Forums | Admin

Discussion Forums: open-discussion

Start New Thread Start New Thread

 

By: Yves-Eric Martin
RE: :row_sep => :auto and mixed line endings [ reply ]  
2010-03-03 03:14
Thank you for your precious advice. In fact, the patch does @io.gets(@quote_char), so we read until the next quote_char, not line ending, but the problem remains: if we are fed bad data, or if @quote_char is not set properly, we could end up slurping the whole file into memory.

Anyway, I will take things to Github as you suggested, and rewrite the patch to use @io.read.

Thanks again for your help.

By: James Gray
RE: :row_sep => :auto and mixed line endings [ reply ]  
2010-03-02 16:31
> I am sure you are much more familiar with CSV processing than myself, please let me know if you think the above logic is flawed.

Well, your current patch uses @io.gets() and that's one problem. We can't assume we know a line ending before we figure out what it is. If the document used a \r as line endings (legal and actually used in older Mac Operating Systems), you would slurp the entire contents into memory. That might require a lot of memory.

I can't currently see a flaw with your quote logic though, no. I guess, if we get all of these issues sorted out, we can look at adding this to FasterCSV. I think it's time we take this discussion to Github. Can you fork the project, build up a patch that doesn't use gets() (see how I'm using read() instead), and send me a pull request? Thanks.

By: Yves-Eric Martin
RE: :row_sep => :auto and mixed line endings [ reply ]  
2010-03-02 05:19
Hi James, and thank you for your reply.


I do not control user input, so when you say "specify the line ending manually", what happens is that I find myself back at catching MalformedCSVError often and retrying it with a different line ending... which was what the :auto feature was supposed to alleviate (see http://rubyforge.org/forum/message.php?msg_id=6609 ).

I would gladly ignore this problem if such mixed-ending file was really a border case scenario. But:

1) we are talking about Excel on Windows, so mixed-ending files may actually be more common than one may think at first.

2) as the proposed patch shows, the fix does not seem that hard. (I am not 100% sure yet, but I think the current patch may be all that is needed)

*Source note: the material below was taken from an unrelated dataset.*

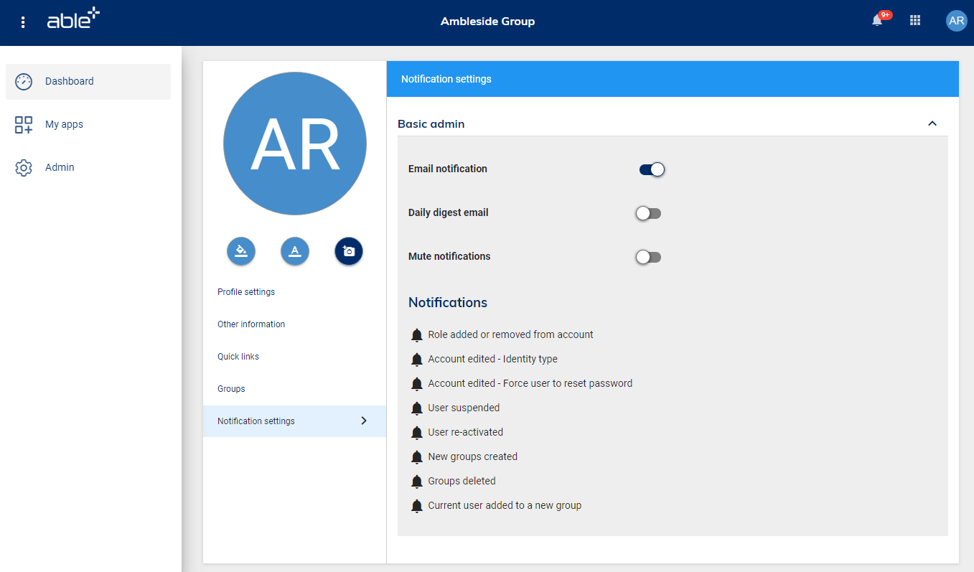Screen dimensions: 974x572
Task: Turn on the Mute notifications toggle
Action: tap(648, 257)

About your concerns of duplication, if we assume that the proposed patch is all that is needed, would you consider it be acceptable? Please note that only the first added line is a duplicate. The regexp used is not found in the existing parsers. Also, I do not think duplicating the full parser is necessary (see logic below that explains the current patch).

Regarding escaped quotes, I think the current patch does happen to deal with them properly without any additional specific code. Sorry the comments may have been misleading (I should have wrote: "if unbalanced quote_chars, we are inside a quoted field on the first character of
a quoted (doubled) quote_char"). The relevant code is:



# if unbalanced quote_chars, we are inside a quoted field,
# so finish reading it.
sample += @io.gets(@quote_char) if sample.count(@quote_char)[0] > 0 and not @io.eof?

# Now remove quoted parts from sample
sample.gsub!(quoted_part_regexp, '')



The logic is this:

(assumption: at the start of the file, or data read until now had
an even number of quote_chars)
If we have an odd number of quote_chars in the current sample, then we are either
A) inside a quoted field; or
B) on the first quote of a quote_char pair (quoted quote_char).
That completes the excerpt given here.